■ 所给原文 ■
◆ ◆ ◆ ◆ ◆ ◆ ◆
利用递归WITH子查询进行优化的实例
2011-06-16 17:29 Tracy. 阅读(759) 评论(0) 收藏 举报利用递归WITH子查询进行优化的实例
递归WITH子查询我已经用过不少了,不过都是当作玩具,没有在实践中用过。昨天碰到了一个实用例子。   
在一个OLTP中有一张表,主键是随着创建时间递增的。每天产生大约1万条记录,全表大约有几百万,没有分区,创建时间没有索引。    
现在要求取出最近两天的数据并且从中过滤出部分记录。过滤条件上也没有索引。    
原来的查询为全表扫描,效率太低,有没有办法改善?前提:因为原表索引够多了,不能新增索引;原查询来自JAVA程序,修改之后必须还是一个SQL, 交由JAVA程序执行。    
测试数据:    
CREATE TABLE items AS    
SELECT 3000000 - LEVEL AS item_id    
,SYSDATE-LEVEL/10000 AS created_date    
,TRUNC(DBMS_RANDOM.VALUE(1,101)) AS item_type    
,SYS_GUID() AS DESCRIPTION    
FROM DUAL     
CONNECT BY LEVEL<=1000000;    
ALTER TABLE items ADD CONSTRAINT items_pk PRIMARY KEY (item_id) USING INDEX;    
EXEC DBMS_STATS.GATHER_TABLE_STATS(USER,'ITEMS');    
原表要复杂得多,现在简化为100万的一张表。查询大约相当于:    
SELECT * FROM items WHERE created_date >= TRUNC(SYSDATE)-2 AND item_type=14;    
294 rows selected.
◆ ◆ ◆ ◆ ◆ ◆ ◆
■ 存储记录 ■
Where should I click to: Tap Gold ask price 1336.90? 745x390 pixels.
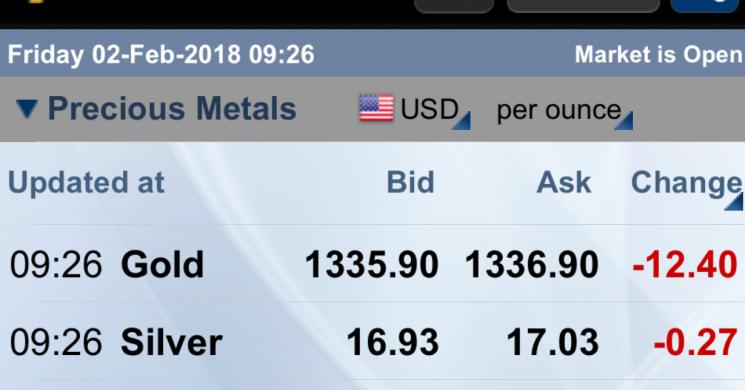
◆ ◆ ◆ ◆ ◆ ◆ ◆
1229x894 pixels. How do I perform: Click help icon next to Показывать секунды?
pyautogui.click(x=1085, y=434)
◆ ◆ ◆ ◆ ◆ ◆ ◆
■ 练习内容 ■
将上文中关于递归WITH子查询优化的原文逐字完整抄录一遍。

■ 练习作答 ■
利用递归WITH子查询进行优化的实例
2011-06-16 17:29 Tracy. 阅读(759) 评论(0) 收藏 举报利用递归WITH子查询进行优化的实例
递归WITH子查询我已经用过不少了,不过都是当作玩具,没有在实践中用过。昨天碰到了一个实用例子。   
在一个OLTP中有一张表,主键是随着创建时间递增的。每天产生大约1万条记录,全表大约有几百万,没有分区,创建时间没有索引。    
现在要求取出最近两天的数据并且从中过滤出部分记录。过滤条件上也没有索引。    
原来的查询为全表扫描,效率太低,有没有办法改善?前提:因为原表索引够多了,不能新增索引;原查询来自JAVA程序,修改之后必须还是一个SQL, 交由JAVA程序执行。    
测试数据:    
CREATE TABLE items AS    
SELECT 3000000 - LEVEL AS item_id    
,SYSDATE-LEVEL/10000 AS created_date    
,TRUNC(DBMS_RANDOM.VALUE(1,101)) AS item_type    
,SYS_GUID() AS DESCRIPTION    
FROM DUAL     
CONNECT BY LEVEL<=1000000;    
ALTER TABLE items ADD CONSTRAINT items_pk PRIMARY KEY (item_id) USING INDEX;    
EXEC DBMS_STATS.GATHER_TABLE_STATS(USER,'ITEMS');    
原表要复杂得多,现在简化为100万的一张表。查询大约相当于:    
SELECT * FROM items WHERE created_date >= TRUNC(SYSDATE)-2 AND item_type=14;    
294 rows selected.